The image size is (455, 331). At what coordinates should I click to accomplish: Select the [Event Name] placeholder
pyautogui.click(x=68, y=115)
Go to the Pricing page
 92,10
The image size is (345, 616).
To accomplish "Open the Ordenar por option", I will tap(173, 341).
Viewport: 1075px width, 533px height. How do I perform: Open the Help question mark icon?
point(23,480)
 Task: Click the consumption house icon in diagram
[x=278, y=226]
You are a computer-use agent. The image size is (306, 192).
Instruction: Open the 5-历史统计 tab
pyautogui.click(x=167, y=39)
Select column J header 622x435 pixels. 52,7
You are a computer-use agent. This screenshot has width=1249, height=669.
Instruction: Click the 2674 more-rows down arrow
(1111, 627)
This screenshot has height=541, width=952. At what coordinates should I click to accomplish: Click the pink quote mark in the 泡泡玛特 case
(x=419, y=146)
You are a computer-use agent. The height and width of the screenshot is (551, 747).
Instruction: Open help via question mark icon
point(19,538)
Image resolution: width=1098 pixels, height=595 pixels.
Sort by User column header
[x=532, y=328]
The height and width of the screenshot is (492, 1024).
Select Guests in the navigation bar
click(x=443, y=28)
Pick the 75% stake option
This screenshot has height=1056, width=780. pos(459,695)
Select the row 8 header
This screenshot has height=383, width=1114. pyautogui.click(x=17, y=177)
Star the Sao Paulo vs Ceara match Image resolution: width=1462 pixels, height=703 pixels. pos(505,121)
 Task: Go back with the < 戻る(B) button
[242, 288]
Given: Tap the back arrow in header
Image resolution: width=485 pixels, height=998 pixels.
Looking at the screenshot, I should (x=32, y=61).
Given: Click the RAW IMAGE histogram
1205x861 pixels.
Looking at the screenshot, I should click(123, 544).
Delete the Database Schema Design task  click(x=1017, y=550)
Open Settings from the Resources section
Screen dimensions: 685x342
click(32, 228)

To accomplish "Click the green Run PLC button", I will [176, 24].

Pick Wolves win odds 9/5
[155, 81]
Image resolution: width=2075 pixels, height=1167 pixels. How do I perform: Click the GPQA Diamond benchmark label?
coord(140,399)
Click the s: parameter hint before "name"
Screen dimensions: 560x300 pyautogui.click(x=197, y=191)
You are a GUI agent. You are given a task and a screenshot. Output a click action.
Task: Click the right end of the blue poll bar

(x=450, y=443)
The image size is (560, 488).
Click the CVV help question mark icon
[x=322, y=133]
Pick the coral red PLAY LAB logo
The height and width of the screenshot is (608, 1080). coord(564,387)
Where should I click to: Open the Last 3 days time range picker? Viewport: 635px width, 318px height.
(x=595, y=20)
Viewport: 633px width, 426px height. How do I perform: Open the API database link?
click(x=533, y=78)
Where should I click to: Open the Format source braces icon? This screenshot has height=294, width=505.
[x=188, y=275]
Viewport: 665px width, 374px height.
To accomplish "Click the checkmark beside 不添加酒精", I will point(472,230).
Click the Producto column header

**Task goal:** Each line of the listing above that contains the word "agent" is to be copied.

**Response to the task:**
You are a computer-use agent. The image size is (306, 192).
You are a computer-use agent. This screenshot has width=1249, height=669.
You are a computer-use agent. The height and width of the screenshot is (551, 747).
You are a GUI agent. You are given a task and a screenshot. Output a click action.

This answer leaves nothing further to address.